Адольф Гитлер (Том 3) | страница 67



На всем протяжении кризиса Гитлер был озабочен тем, что заграница может истолковать эти процессы как симптом скрытой борьбы за власть и увидеть в них признак слабости. Кроме того, он опасался новых столкновений, если разбирательство дела Фрича в военном суде, на которое ему пришлось бы согласиться, если бы генералитет стал на том настаивать, извлекло бы на свет божий состряпанную интригу и реабилитировало генерал-полковника: «Если это станет известно в войсках, произойдет революция», – предсказывал один из посвященных в дело. В силу этого Гитлер решил закамуфлировать один кризис другим, гораздо более масштабным. Уже 31 января Йодль записал в своем дневнике: «Фюрер хочет отвлечь внимание от вермахта, держать Европу в напряжении и вызвать назначением на различные новые посты новых людей впечатление не временной слабости, а концентрации сил.

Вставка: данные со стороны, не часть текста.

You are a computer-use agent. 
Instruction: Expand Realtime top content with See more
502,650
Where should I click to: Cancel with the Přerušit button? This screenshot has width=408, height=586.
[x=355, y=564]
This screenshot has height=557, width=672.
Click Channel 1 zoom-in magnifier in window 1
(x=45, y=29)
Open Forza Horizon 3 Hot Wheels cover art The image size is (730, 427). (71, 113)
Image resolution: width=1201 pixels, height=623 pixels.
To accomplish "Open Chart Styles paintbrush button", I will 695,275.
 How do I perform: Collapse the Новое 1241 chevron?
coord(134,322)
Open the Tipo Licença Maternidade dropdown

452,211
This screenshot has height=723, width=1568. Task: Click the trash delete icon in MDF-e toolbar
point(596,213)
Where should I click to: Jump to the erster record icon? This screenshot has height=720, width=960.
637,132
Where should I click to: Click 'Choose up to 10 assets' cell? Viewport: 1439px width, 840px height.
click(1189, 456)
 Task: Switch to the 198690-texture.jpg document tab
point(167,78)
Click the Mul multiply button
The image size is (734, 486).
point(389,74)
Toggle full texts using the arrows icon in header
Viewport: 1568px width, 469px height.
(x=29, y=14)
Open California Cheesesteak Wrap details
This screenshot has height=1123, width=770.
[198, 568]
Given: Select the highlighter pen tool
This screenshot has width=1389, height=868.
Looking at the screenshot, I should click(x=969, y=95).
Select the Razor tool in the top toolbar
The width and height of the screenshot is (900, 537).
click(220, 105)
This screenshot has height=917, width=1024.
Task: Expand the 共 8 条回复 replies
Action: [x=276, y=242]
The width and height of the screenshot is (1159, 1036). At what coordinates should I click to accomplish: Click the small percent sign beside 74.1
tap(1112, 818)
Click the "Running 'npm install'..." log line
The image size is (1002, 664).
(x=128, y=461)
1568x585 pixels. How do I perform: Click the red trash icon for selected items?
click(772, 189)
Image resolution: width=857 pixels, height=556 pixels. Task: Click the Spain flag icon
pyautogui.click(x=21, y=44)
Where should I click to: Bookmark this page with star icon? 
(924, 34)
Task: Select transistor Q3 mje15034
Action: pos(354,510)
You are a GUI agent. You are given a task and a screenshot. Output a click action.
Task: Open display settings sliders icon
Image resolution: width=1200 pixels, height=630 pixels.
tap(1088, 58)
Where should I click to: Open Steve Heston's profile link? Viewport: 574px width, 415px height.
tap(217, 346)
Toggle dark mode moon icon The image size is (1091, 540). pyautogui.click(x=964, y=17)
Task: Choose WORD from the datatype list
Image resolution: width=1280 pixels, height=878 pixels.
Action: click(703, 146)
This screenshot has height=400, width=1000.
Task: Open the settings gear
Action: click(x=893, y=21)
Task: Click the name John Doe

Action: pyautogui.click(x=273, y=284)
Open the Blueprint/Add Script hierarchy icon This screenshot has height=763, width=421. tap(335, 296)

Шушниг должен не набираться храбрости, а дрожать» [180].

Этим была обозначена точка кризиса, на которую теперь решительно взял курс Гитлер. С июльского соглашения 1936 года он ничего не делал для улучшения германо-австрийских отношений, скорее, он использовал договор только для того, чтобы, казуистически прикрываясь видимостью законности, затевать все новые ссоры. Правительство в Вене с растущей озабоченностью отмечало, как кольцо вокруг него постепенно сжималось все плотнее. Взятые им под сильным нажимом обязательства по соглашению ограничивали его свободу действий точно так же, как все более тесные отношения между Римом и Берлином. Кроме того, имелось сильное подпольное национал-социалистическое движение в собственной стране, ободряемое и оплачиваемое рейхом, оно развило вызывающую активность. В своей страстной кампании за аншлюс оно могло опереться не только на старую мечту немцев об объединении, которое наконец стало возможным после распада двуединой монархии в 1919 году, но и на австрийское происхождение Гитлера, личность которого, казалось, предвосхищала идею единства. Пропаганда движения действовала на страну, жившую с незабытыми великодержавными воспоминаниями в плохо функционирующем государстве-обрубке, которое было ей безразлично. Униженное, во многих отношениях дискриминируемое в сравнении с другими государствами-преемниками разгромленной монархии, обедневшее и пребывавшее в оскорбительной зависимости, население Австрии в растущей степени испытывало потребность в переменах, которая ощущает боль от существующего состояния слишком сильно, чтобы еще и задавать вопросы о реалиях будущего. С неуменьшающимися чувствами этнической и исторической связи оно все больше обращало свои взоры на словно преобразившуюся, самоуверенную Германию, вызывавшую страх и ужас среди вчерашних высокомерных победителей.